Reduce output from Aggregation based on date range

MRussell · June 22, 2018, 7:26pm

Hi

I am new to Elasticsearch and trying to find my way through the development language.

Is it possible to reduce the number of records returned from an aggregation based on the aggregated field?

I have seen a couple of examples where this has been done using the "script" functionality on an integer, but I would like to be able to do it on a dynamic date (now-???).

This is what I have so far and the field I want to reduce on is "max_login".

Does anyone have any suggestions?

Thanks
Mark

{
"size": 0,
"query": {
"bool": {
"must": [
{
"query_string": {
"query": "action: authenticated"
}
},
{
"range": {"@timestamp": {"gte": "now-90d/d"}}}
]
}
},
"aggs": {
"by_username": {
"terms": {"field": "username.keyword",
"size": 10},
"aggs": {
"max_login": {"max": {"field": "@timestamp"}}
}
}
}
}

MRussell · June 25, 2018, 1:55pm

Ok, I have it working using the bucket filter.

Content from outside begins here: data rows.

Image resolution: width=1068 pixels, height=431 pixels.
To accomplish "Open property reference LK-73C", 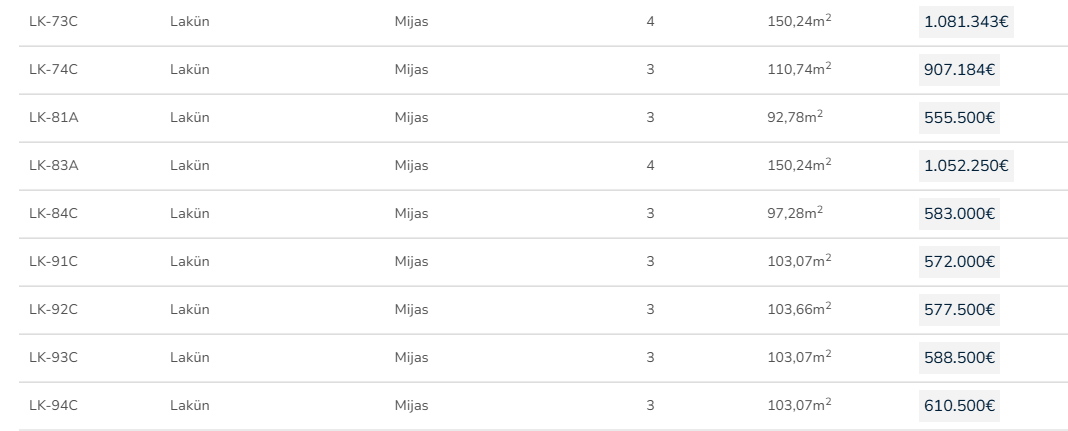I will 53,21.
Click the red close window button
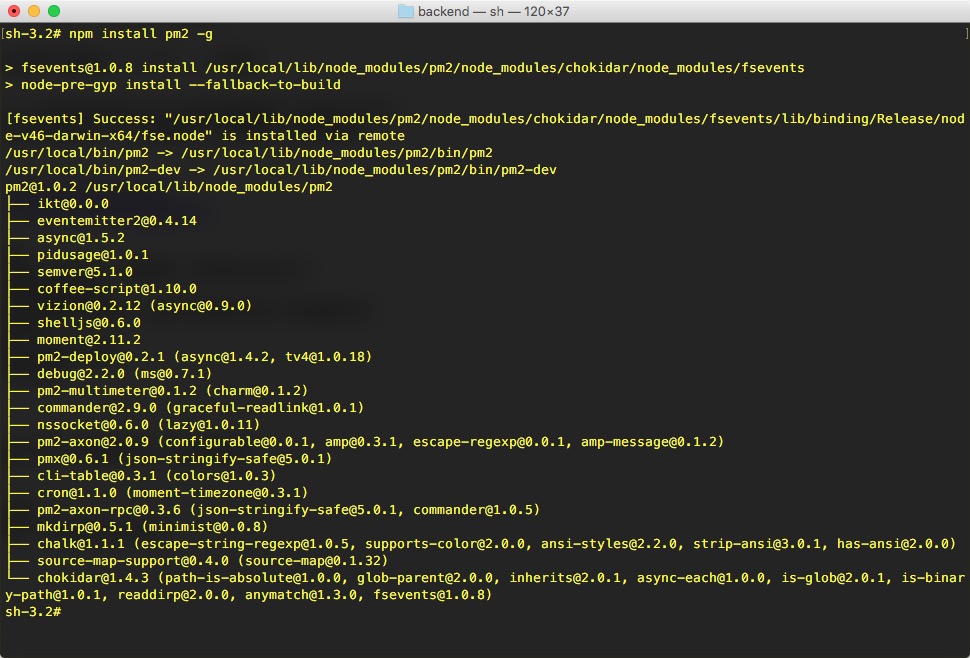 (14, 11)
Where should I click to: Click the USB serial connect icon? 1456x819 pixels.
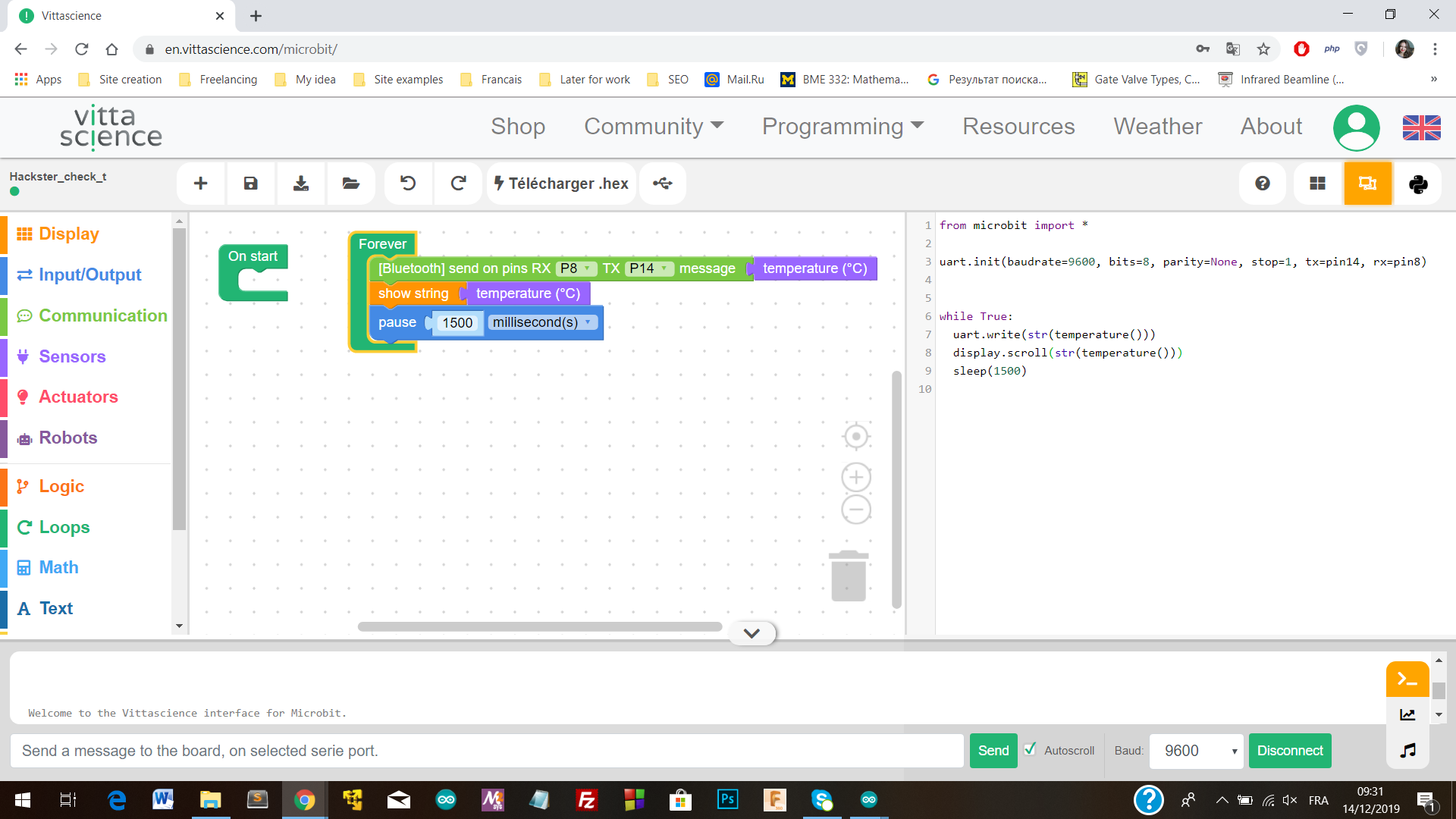662,184
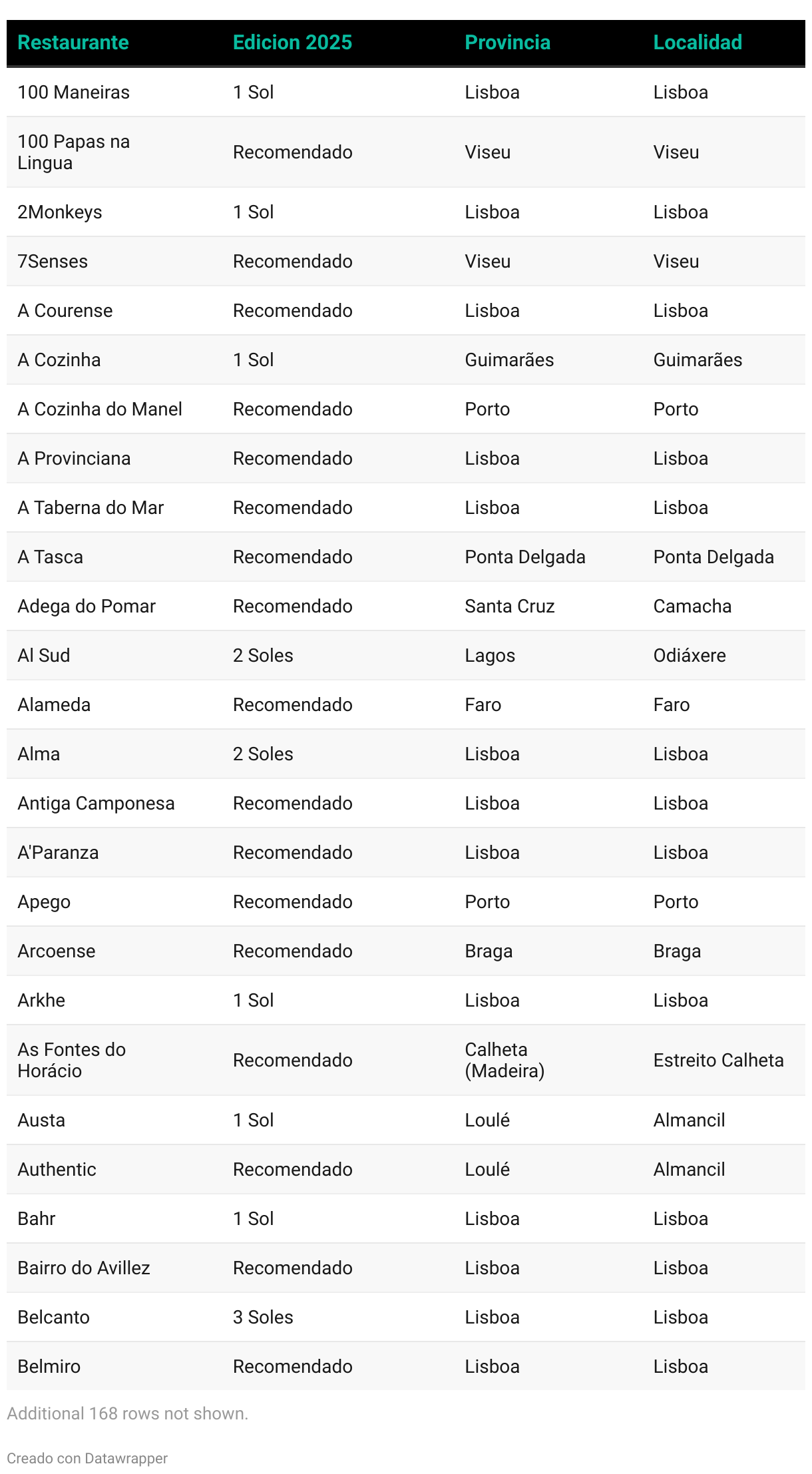Image resolution: width=812 pixels, height=1474 pixels.
Task: Sort table by Restaurante column header
Action: pos(73,43)
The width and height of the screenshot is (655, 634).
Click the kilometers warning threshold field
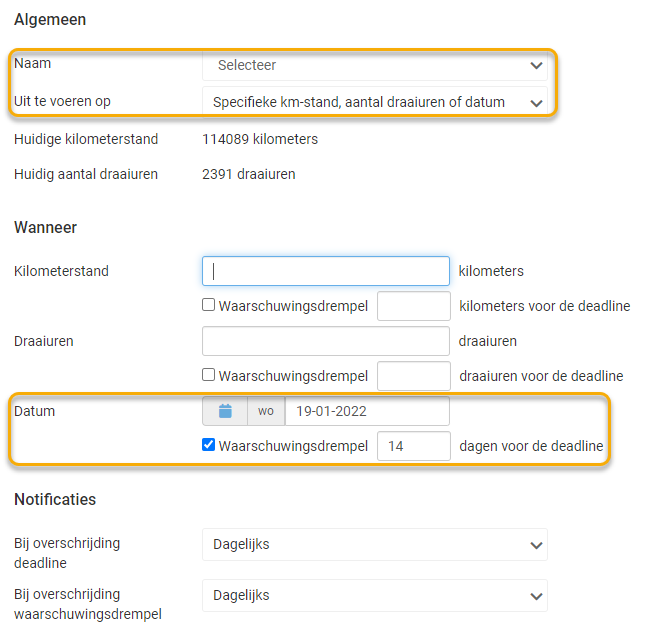click(x=413, y=306)
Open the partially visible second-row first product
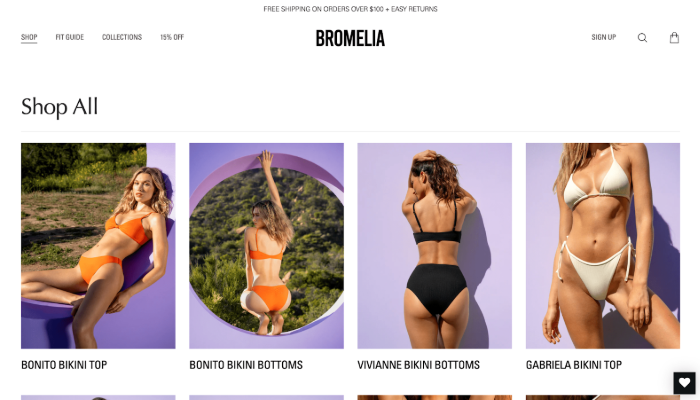The width and height of the screenshot is (700, 400). coord(98,397)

My next challenge is, how do I format the date in the filter to be a "YYYY-MM-DD" format?

GET /redshift-dev*/_search
{
  "size": 0,
  "query": {
    "bool": {
      "must": [
        {
          "query_string": {
            "query": "action: authenticated"
          }
        },
        {
          "range": {"@timestamp": {"gte": "now-90d/d"}}}
      ]
    }
  },

  "aggs": {
    "by_username": {
      "terms": {"field": "username.keyword",
      "size": 10},
          "aggs": {
            "max_login": {"max": {"field": "@timestamp","format": "YYYY-MM-dd"}},
          
          "login_bucket_filter": {
                    "bucket_selector": {
                        "buckets_path": {
                          "maxLogin": "max_login"
                        },
                        "script": "params.maxLogin < **1529525488770L**"
                    }
                }
          }
    }
  }
}

MRussell · June 25, 2018, 8:05pm

Solved it, finally.

The following code works out if a user has not logged in for the last 90 days, with the scope of logins being since the last scan (6 months ago).

{
  "size": 0,
  "query": {
    "bool": {
      "must": [
        {
          "query_string": {
            "query": "action: authenticated"
          }
        },
        {
          "range": {"@timestamp": {"gte": "now-180d/d"}}}
      ]
    }
  },
  
  "aggs": {
    "by_username": {
      "terms": {"field": "username.keyword", "size": 2147483647},
          "aggs": {
            "max_login": {"max": {"field": "@timestamp", "format" : "YYYY-MM-dd"}},
          "login_bucket_filter": {
                    "bucket_selector": {
                        "buckets_path": {
                          "maxLogin": "max_login"
                        },
                        "script": "params.maxLogin <= new Date().getTime()- 7776000000L"
                    }
                }
          }
    }
  }
}

system · July 23, 2018, 8:05pm

This topic was automatically closed 28 days after the last reply. New replies are no longer allowed.